• AVAILABLE DATA
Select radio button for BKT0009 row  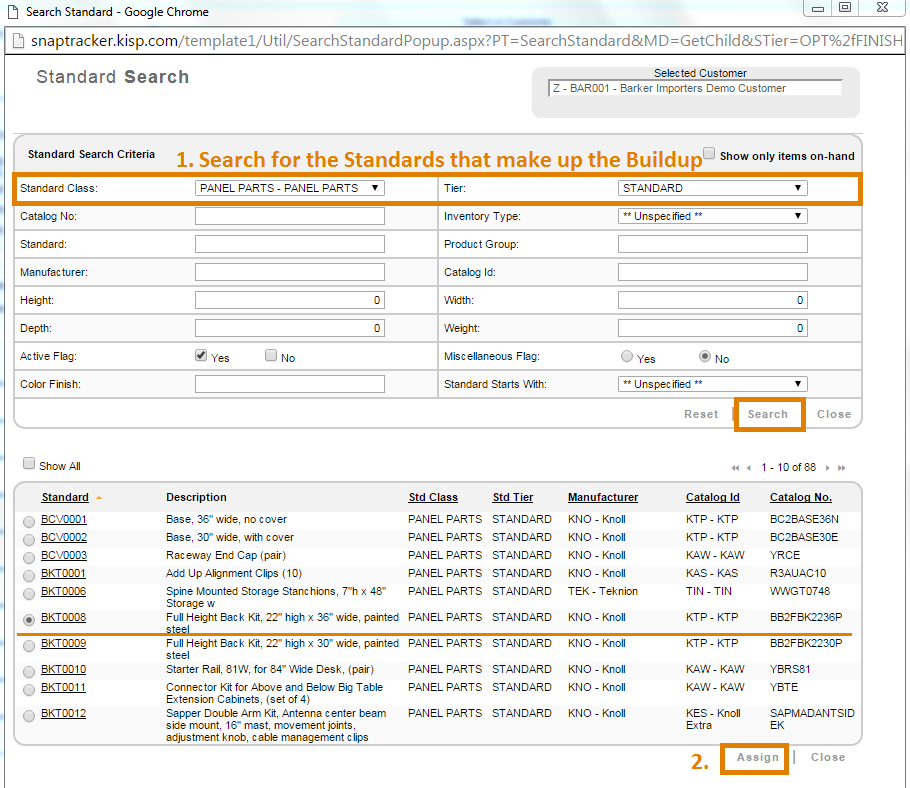(29, 646)
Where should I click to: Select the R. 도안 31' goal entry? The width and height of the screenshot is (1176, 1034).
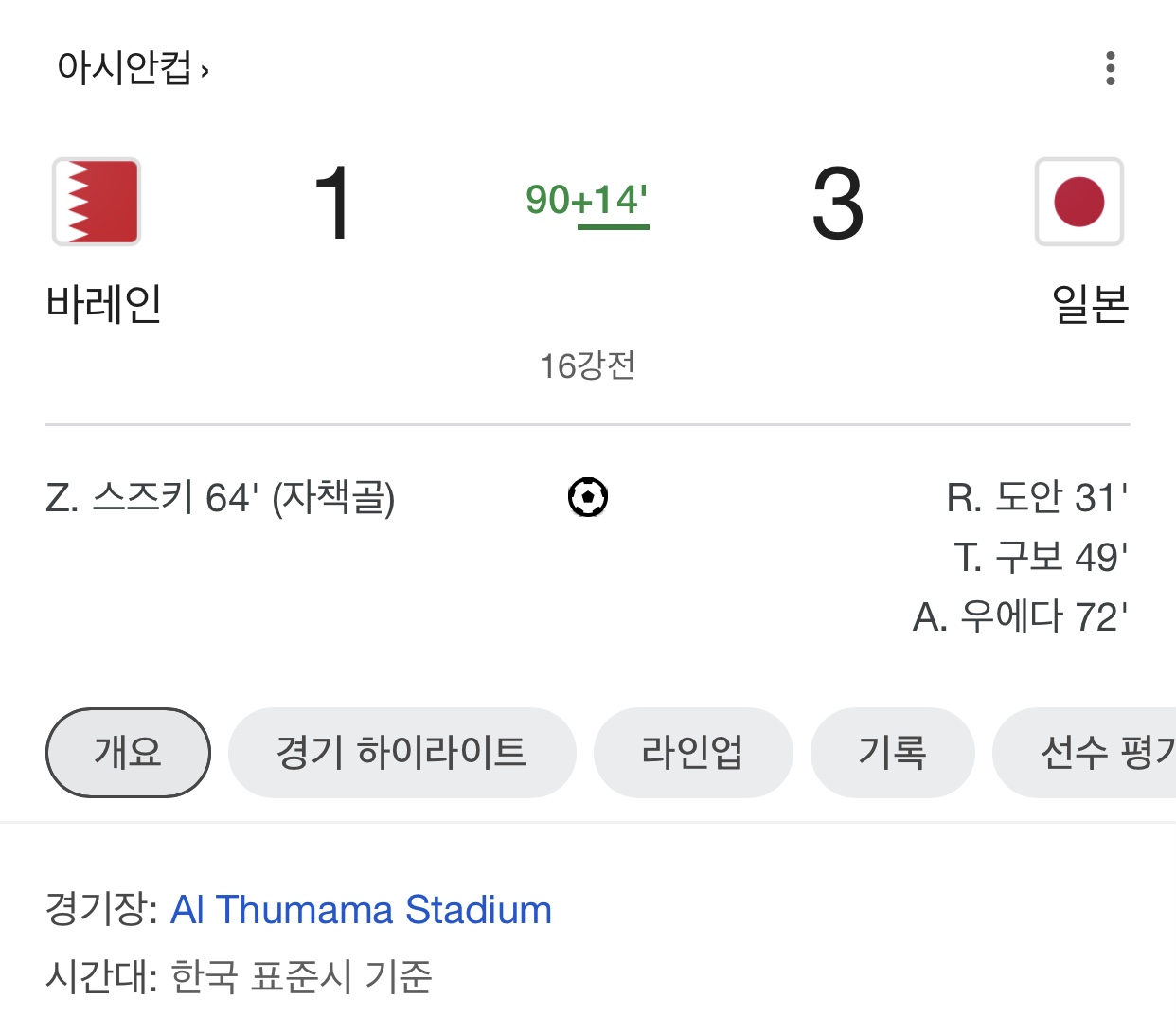point(1037,498)
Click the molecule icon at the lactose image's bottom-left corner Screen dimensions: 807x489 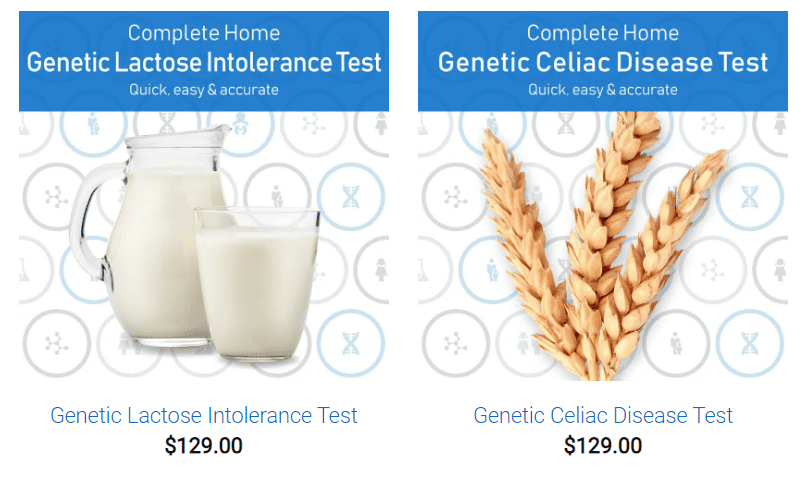pyautogui.click(x=56, y=343)
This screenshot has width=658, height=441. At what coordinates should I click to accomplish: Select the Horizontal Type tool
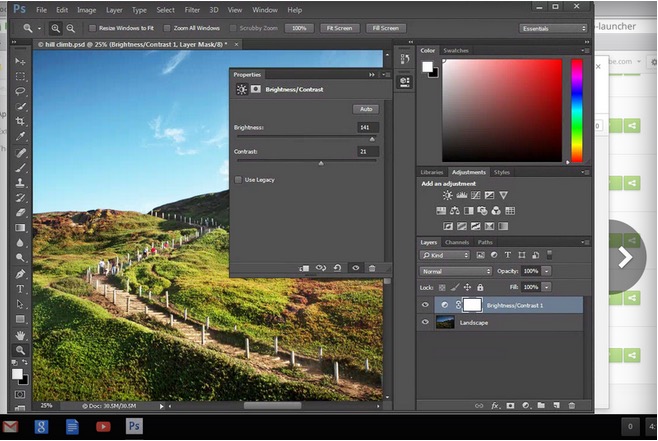20,289
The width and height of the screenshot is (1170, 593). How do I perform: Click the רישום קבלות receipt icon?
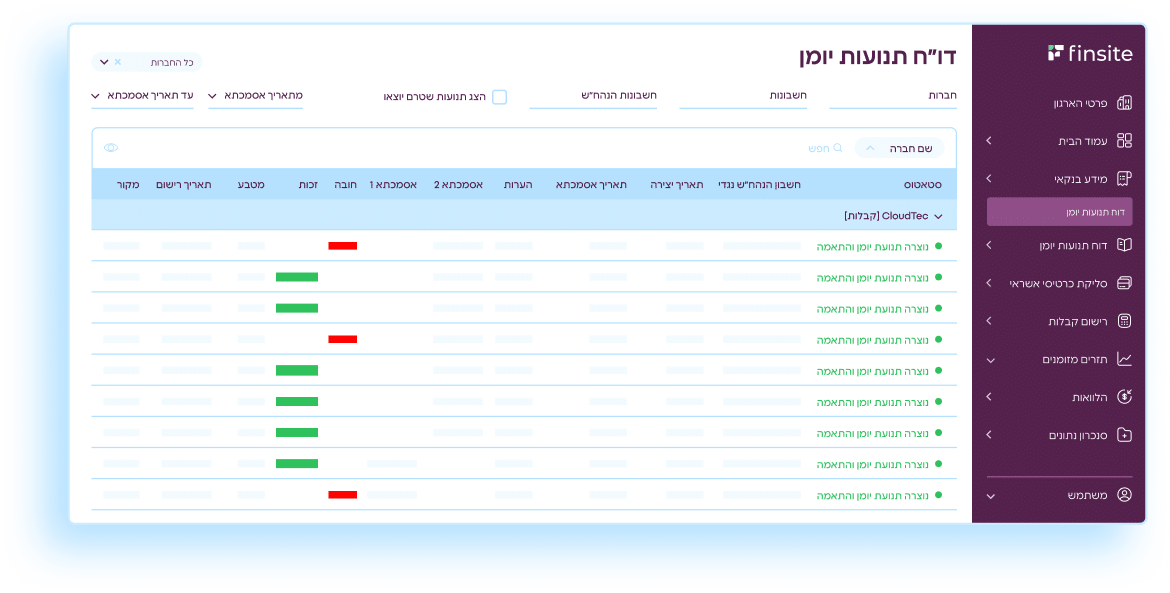pos(1124,321)
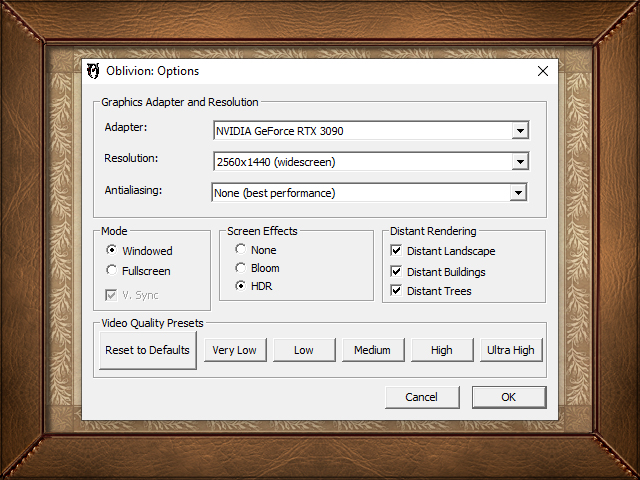Open the Antialiasing dropdown
The height and width of the screenshot is (480, 640).
518,193
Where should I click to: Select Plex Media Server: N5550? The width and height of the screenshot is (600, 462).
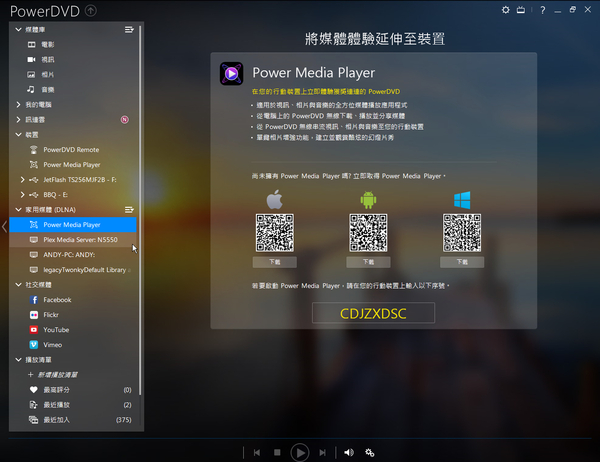pos(80,240)
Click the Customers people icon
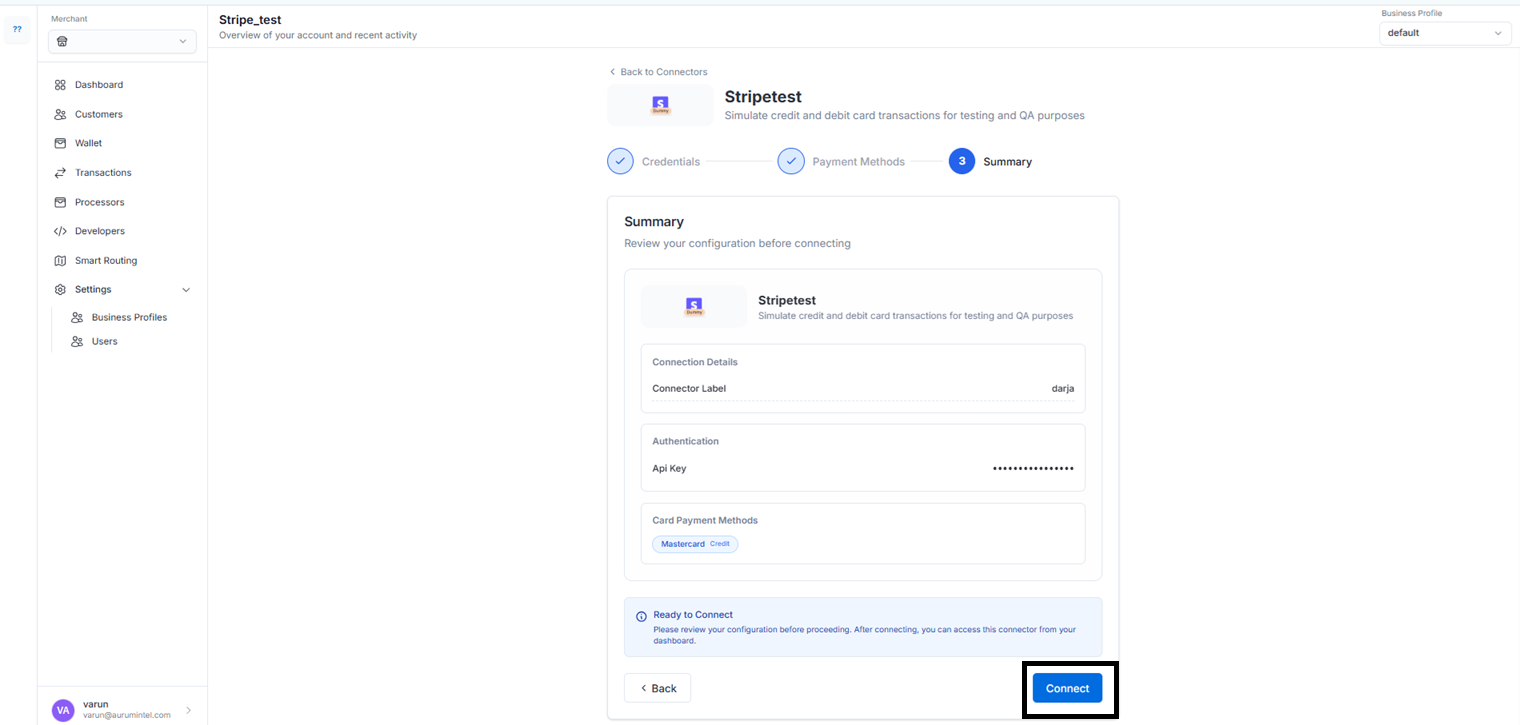The height and width of the screenshot is (725, 1520). [60, 114]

• WORK TO BE COMPLETED
Set out the lines from the one containing "Where should I click to: Select Plex" through the end of the rows, both included, as a Markdown table with the columns Idx and Line, numbering each line and skipping blank ones. Leave the pictures out.

• SOLUTION
| Idx | Line |
|---|---|
| 1 | Where should I click to: Select Plex Media Server: N5550? The width and height of the screenshot is (600, 462). |
| 2 | pos(80,240) |
| 3 | Click the Customers people icon |
| 4 | The height and width of the screenshot is (725, 1520). [60, 114] |